** start of Passage given **

RFR: 8322174: RISC-V: C2 VectorizedHashCode RVV Version [v8]

Robbin Ehn rehn at openjdk.org
Tue May 6 17:19:19 UTC 2025 

On Mon, 5 May 2025 10:17:27 GMT, Yuri Gaevsky <duke at openjdk.org> wrote:

>> The patch adds possibility to use RVV instructions for faster vectorizedHashCode calculations on RVV v1.0.0 capable hardware.
>> 
>> Testing: hotspot/jtreg/compiler/ under QEMU-8.1 with RVV v1.0.0.
>
> Yuri Gaevsky has updated the pull request incrementally with one additional commit since the last revision:
> 
>   change slli+add sequence to shadd

Hey, I'm sorry for not explaining this proper, maybe this helps:

You have four coefficients - you want to process a batch of four, _OR_ a mutiple of four.

** end of Passage given **
** start of Extracted information **

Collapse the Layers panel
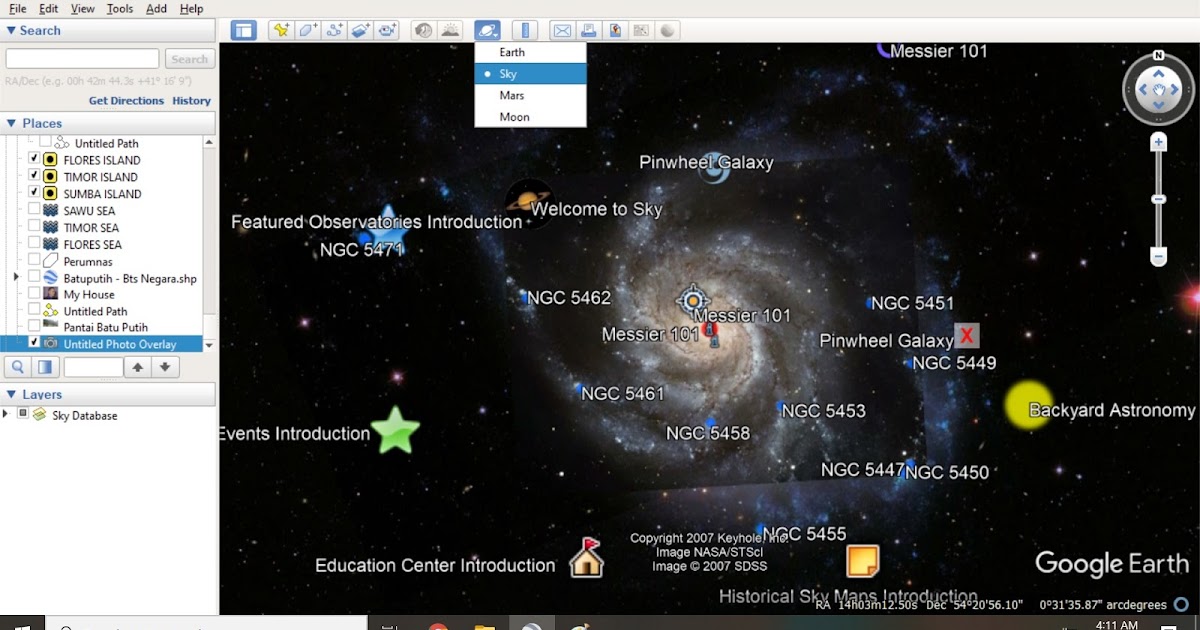1200x630 pixels. point(11,394)
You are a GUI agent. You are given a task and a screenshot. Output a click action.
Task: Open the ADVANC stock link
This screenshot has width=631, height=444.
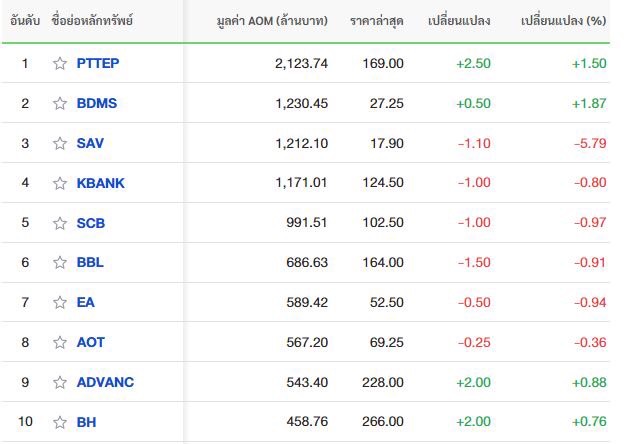click(x=105, y=382)
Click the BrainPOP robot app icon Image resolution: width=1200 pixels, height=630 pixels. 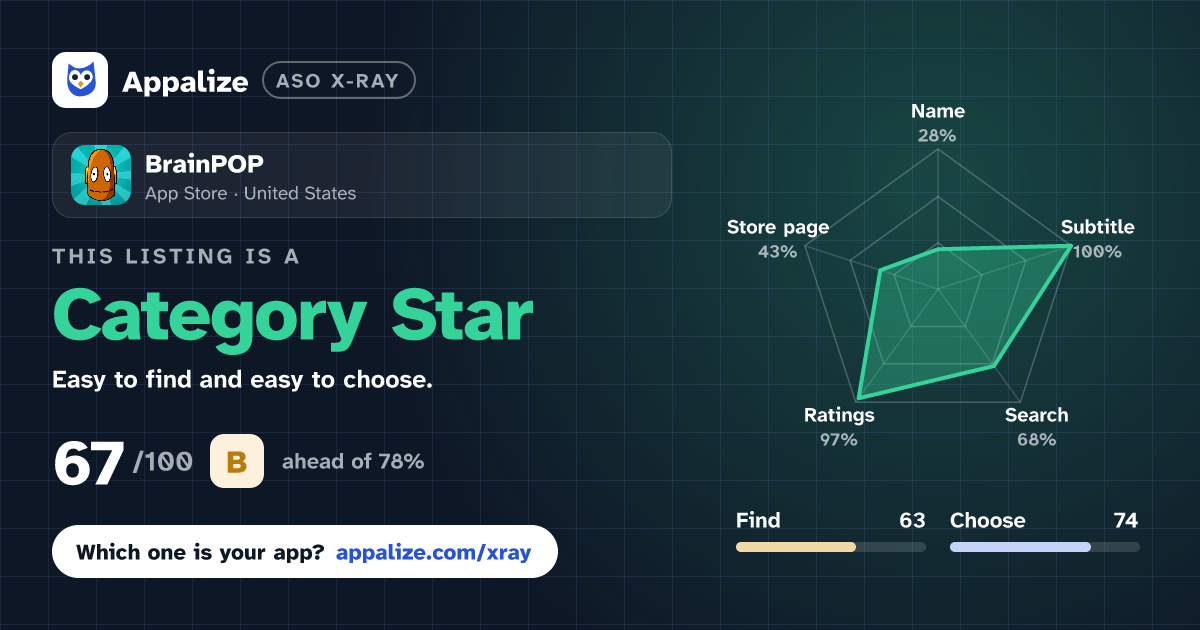(101, 175)
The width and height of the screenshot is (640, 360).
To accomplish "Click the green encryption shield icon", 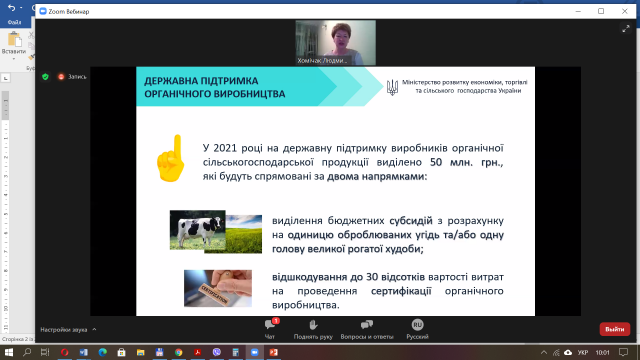I will [x=45, y=76].
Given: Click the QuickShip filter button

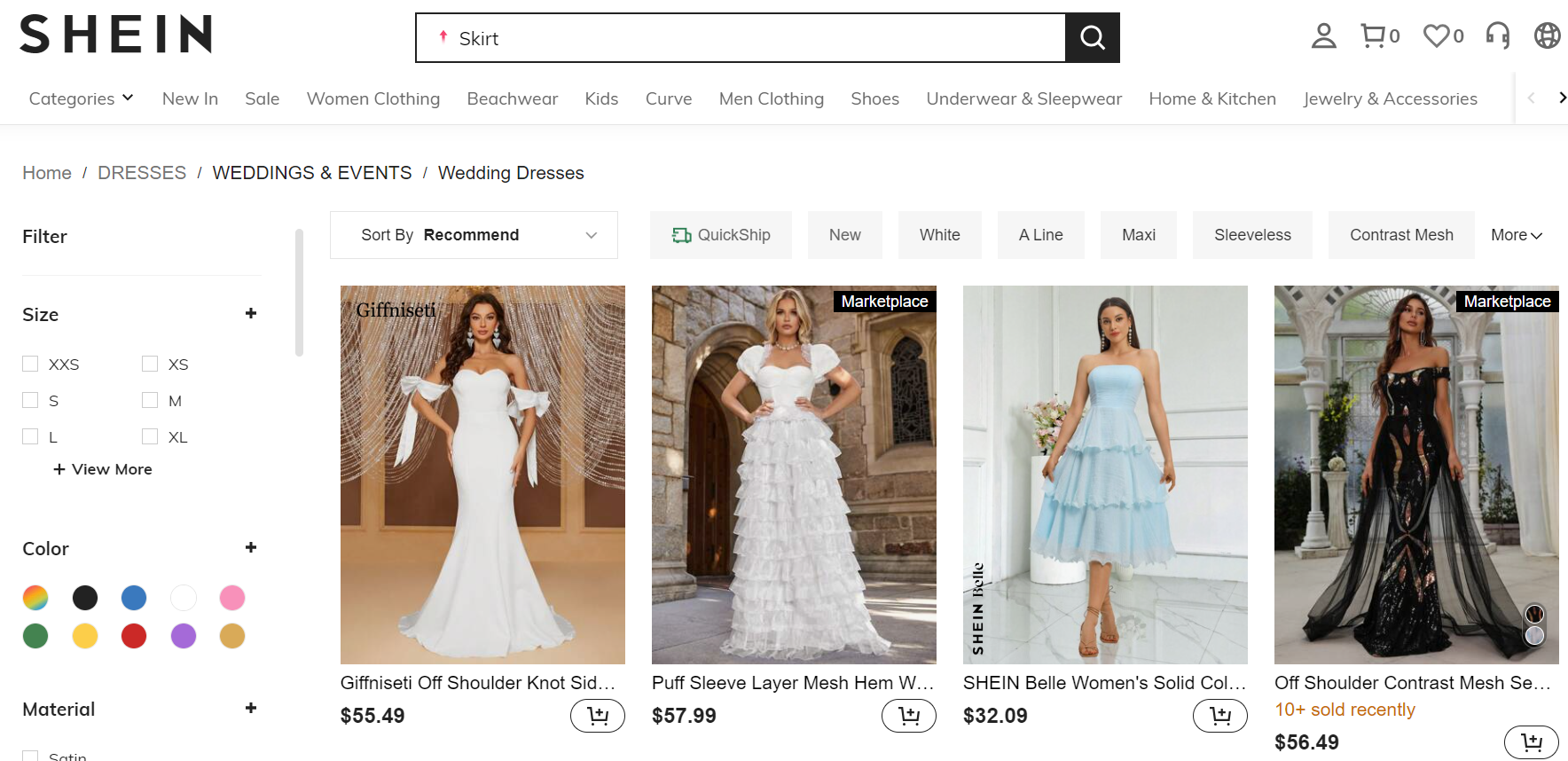Looking at the screenshot, I should point(720,235).
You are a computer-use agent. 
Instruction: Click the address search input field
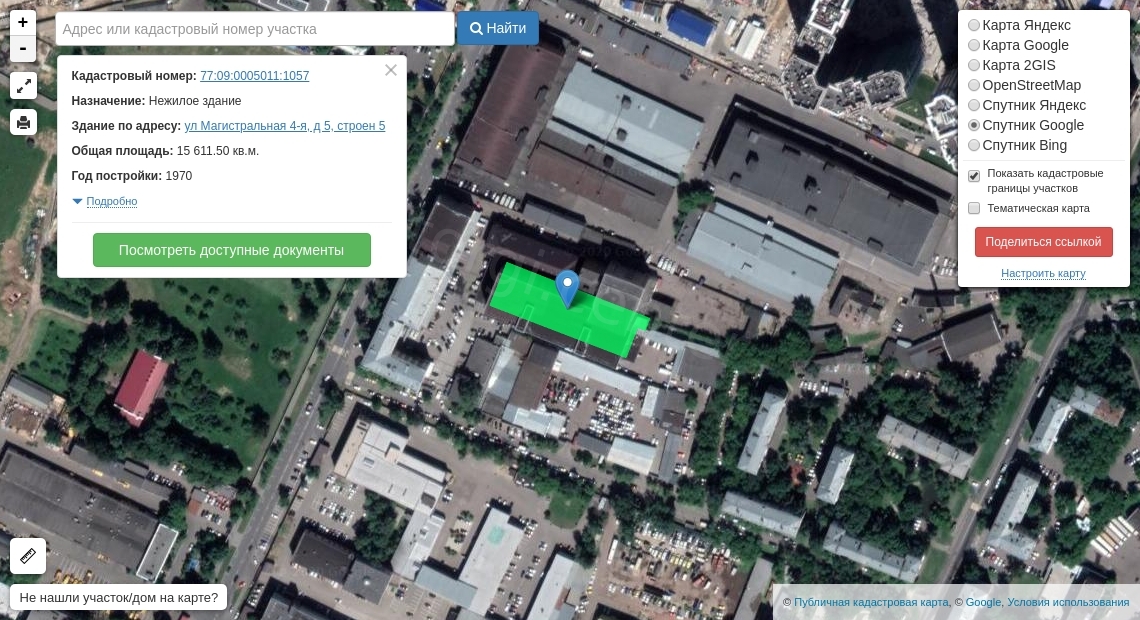click(255, 29)
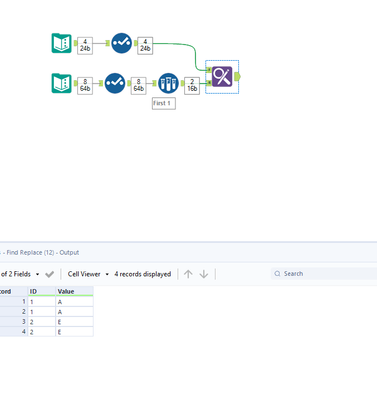The width and height of the screenshot is (377, 400).
Task: Click the checkmark apply icon in results
Action: pyautogui.click(x=50, y=274)
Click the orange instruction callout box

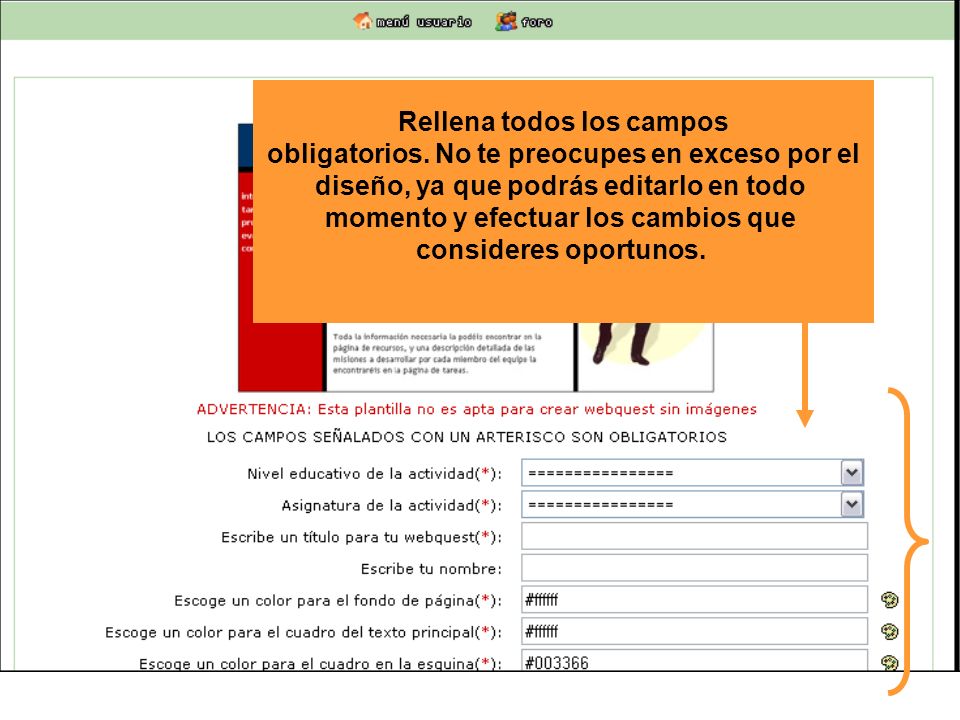point(563,201)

** end of Extracted information **

Required task 1: In the RISC-V code review message above, what is the stretch from "On Mon, 5 May" through "mutiple of four.", reproduced word for word?
Required task 2: In the RISC-V code review message above, what did the one additional commit change?

Worked solution 1:
On Mon, 5 May 2025 10:17:27 GMT, Yuri Gaevsky <duke at openjdk.org> wrote:

>> The patch adds possibility to use RVV instructions for faster vectorizedHashCode calculations on RVV v1.0.0 capable hardware.
>> 
>> Testing: hotspot/jtreg/compiler/ under QEMU-8.1 with RVV v1.0.0.
>
> Yuri Gaevsky has updated the pull request incrementally with one additional commit since the last revision:
> 
>   change slli+add sequence to shadd

Hey, I'm sorry for not explaining this proper, maybe this helps:

You have four coefficients - you want to process a batch of four, _OR_ a mutiple of four.

Worked solution 2: It changed the slli+add sequence to shadd.